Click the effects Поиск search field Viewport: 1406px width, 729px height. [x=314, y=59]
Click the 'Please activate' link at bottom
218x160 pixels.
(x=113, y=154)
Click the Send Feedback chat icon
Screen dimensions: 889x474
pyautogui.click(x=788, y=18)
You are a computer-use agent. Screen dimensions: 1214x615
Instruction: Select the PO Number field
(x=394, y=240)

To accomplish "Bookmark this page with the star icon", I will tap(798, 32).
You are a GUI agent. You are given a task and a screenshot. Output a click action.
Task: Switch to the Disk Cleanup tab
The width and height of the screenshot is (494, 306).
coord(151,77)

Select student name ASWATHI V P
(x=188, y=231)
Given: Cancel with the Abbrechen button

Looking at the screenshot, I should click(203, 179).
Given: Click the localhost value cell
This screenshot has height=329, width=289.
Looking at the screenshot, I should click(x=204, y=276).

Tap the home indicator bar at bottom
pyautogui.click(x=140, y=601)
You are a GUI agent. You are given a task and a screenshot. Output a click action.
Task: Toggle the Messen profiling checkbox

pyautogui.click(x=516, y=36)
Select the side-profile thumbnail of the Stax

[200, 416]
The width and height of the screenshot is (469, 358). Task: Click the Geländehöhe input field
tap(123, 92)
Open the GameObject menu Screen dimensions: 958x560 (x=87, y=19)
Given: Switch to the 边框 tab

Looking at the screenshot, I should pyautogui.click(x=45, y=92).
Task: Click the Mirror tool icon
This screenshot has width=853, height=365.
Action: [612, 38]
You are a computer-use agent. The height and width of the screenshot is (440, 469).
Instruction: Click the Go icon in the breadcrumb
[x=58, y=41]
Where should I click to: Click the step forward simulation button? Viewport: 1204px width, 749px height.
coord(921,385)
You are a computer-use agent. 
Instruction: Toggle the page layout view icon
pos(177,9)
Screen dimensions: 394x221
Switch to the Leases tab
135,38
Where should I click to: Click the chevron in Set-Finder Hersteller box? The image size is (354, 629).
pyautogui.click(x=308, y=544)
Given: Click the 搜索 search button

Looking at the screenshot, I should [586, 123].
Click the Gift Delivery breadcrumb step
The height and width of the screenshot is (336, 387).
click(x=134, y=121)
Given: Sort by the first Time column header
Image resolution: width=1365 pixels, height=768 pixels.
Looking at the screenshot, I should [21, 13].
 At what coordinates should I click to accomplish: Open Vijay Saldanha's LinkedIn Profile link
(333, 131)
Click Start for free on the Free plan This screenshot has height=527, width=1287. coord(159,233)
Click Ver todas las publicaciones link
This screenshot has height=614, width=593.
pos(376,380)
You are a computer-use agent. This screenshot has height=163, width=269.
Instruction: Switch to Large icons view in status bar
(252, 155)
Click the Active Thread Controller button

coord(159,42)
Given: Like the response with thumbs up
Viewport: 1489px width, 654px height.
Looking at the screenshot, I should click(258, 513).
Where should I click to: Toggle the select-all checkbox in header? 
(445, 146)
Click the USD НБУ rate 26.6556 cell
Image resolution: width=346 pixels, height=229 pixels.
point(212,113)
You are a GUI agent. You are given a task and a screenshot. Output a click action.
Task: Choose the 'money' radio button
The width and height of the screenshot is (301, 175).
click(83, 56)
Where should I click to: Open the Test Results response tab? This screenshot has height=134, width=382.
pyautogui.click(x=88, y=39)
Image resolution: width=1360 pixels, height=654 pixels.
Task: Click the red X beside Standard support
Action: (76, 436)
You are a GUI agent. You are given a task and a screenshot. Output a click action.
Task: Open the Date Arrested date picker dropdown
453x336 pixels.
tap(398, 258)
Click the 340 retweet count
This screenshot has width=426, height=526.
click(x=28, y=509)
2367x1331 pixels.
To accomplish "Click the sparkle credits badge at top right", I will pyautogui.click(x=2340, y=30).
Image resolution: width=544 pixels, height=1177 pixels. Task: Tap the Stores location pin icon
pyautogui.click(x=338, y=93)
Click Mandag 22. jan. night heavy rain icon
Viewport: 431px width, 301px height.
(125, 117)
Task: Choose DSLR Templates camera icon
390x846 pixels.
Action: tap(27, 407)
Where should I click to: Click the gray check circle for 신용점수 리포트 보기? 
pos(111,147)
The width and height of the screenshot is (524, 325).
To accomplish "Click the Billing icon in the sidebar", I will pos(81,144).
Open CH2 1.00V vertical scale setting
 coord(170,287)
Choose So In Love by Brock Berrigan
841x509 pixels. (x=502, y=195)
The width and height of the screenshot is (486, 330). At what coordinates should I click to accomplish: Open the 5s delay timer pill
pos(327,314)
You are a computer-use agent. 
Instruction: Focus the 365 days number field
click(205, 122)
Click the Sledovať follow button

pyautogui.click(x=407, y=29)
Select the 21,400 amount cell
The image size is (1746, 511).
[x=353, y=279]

* * *

== Directions for this task ==
The data above should be reproduced in full, word for word.

== Output below ==
Click the effects Поиск search field Viewport: 1406px width, 729px height. [x=314, y=59]
Click the 'Please activate' link at bottom
218x160 pixels.
(x=113, y=154)
Click the Send Feedback chat icon
Screen dimensions: 889x474
pyautogui.click(x=788, y=18)
You are a computer-use agent. Screen dimensions: 1214x615
Instruction: Select the PO Number field
(x=394, y=240)

To accomplish "Bookmark this page with the star icon", I will tap(798, 32).
You are a GUI agent. You are given a task and a screenshot. Output a click action.
Task: Switch to the Disk Cleanup tab
The width and height of the screenshot is (494, 306).
coord(151,77)

Select student name ASWATHI V P
(x=188, y=231)
Given: Cancel with the Abbrechen button

Looking at the screenshot, I should click(203, 179).
Given: Click the localhost value cell
This screenshot has height=329, width=289.
Looking at the screenshot, I should click(x=204, y=276).

Tap the home indicator bar at bottom
pyautogui.click(x=140, y=601)
You are a GUI agent. You are given a task and a screenshot. Output a click action.
Task: Toggle the Messen profiling checkbox

pyautogui.click(x=516, y=36)
Select the side-profile thumbnail of the Stax

[200, 416]
The width and height of the screenshot is (469, 358). Task: Click the Geländehöhe input field
tap(123, 92)
Open the GameObject menu Screen dimensions: 958x560 (x=87, y=19)
Given: Switch to the 边框 tab

Looking at the screenshot, I should pyautogui.click(x=45, y=92).
Task: Click the Mirror tool icon
This screenshot has width=853, height=365.
Action: [612, 38]
You are a computer-use agent. The height and width of the screenshot is (440, 469).
Instruction: Click the Go icon in the breadcrumb
[x=58, y=41]
Where should I click to: Click the step forward simulation button? Viewport: 1204px width, 749px height.
coord(921,385)
You are a computer-use agent. 
Instruction: Toggle the page layout view icon
pos(177,9)
Screen dimensions: 394x221
Switch to the Leases tab
135,38
Where should I click to: Click the chevron in Set-Finder Hersteller box? The image size is (354, 629).
pyautogui.click(x=308, y=544)
Given: Click the 搜索 search button

Looking at the screenshot, I should [586, 123].
Click the Gift Delivery breadcrumb step
The height and width of the screenshot is (336, 387).
click(x=134, y=121)
Given: Sort by the first Time column header
Image resolution: width=1365 pixels, height=768 pixels.
Looking at the screenshot, I should [21, 13].
 At what coordinates should I click to accomplish: Open Vijay Saldanha's LinkedIn Profile link
(333, 131)
Click Start for free on the Free plan This screenshot has height=527, width=1287. coord(159,233)
Click Ver todas las publicaciones link
This screenshot has height=614, width=593.
pos(376,380)
You are a computer-use agent. This screenshot has height=163, width=269.
Instruction: Switch to Large icons view in status bar
(252, 155)
Click the Active Thread Controller button

coord(159,42)
Given: Like the response with thumbs up
Viewport: 1489px width, 654px height.
Looking at the screenshot, I should click(258, 513).
Where should I click to: Toggle the select-all checkbox in header? 
(445, 146)
Click the USD НБУ rate 26.6556 cell
Image resolution: width=346 pixels, height=229 pixels.
point(212,113)
You are a GUI agent. You are given a task and a screenshot. Output a click action.
Task: Choose the 'money' radio button
The width and height of the screenshot is (301, 175).
click(83, 56)
Where should I click to: Open the Test Results response tab? This screenshot has height=134, width=382.
pyautogui.click(x=88, y=39)
Image resolution: width=1360 pixels, height=654 pixels.
Task: Click the red X beside Standard support
Action: (76, 436)
You are a GUI agent. You are given a task and a screenshot. Output a click action.
Task: Open the Date Arrested date picker dropdown
453x336 pixels.
tap(398, 258)
Click the 340 retweet count
This screenshot has width=426, height=526.
click(x=28, y=509)
2367x1331 pixels.
To accomplish "Click the sparkle credits badge at top right", I will pyautogui.click(x=2340, y=30).
Image resolution: width=544 pixels, height=1177 pixels. Task: Tap the Stores location pin icon
pyautogui.click(x=338, y=93)
Click Mandag 22. jan. night heavy rain icon
Viewport: 431px width, 301px height.
(125, 117)
Task: Choose DSLR Templates camera icon
390x846 pixels.
Action: tap(27, 407)
Where should I click to: Click the gray check circle for 신용점수 리포트 보기? 
pos(111,147)
The width and height of the screenshot is (524, 325).
To accomplish "Click the Billing icon in the sidebar", I will pos(81,144).
Open CH2 1.00V vertical scale setting
 coord(170,287)
Choose So In Love by Brock Berrigan
841x509 pixels. (x=502, y=195)
The width and height of the screenshot is (486, 330). At what coordinates should I click to accomplish: Open the 5s delay timer pill
pos(327,314)
You are a computer-use agent. 
Instruction: Focus the 365 days number field
click(205, 122)
Click the Sledovať follow button

pyautogui.click(x=407, y=29)
Select the 21,400 amount cell
The image size is (1746, 511).
[x=353, y=279]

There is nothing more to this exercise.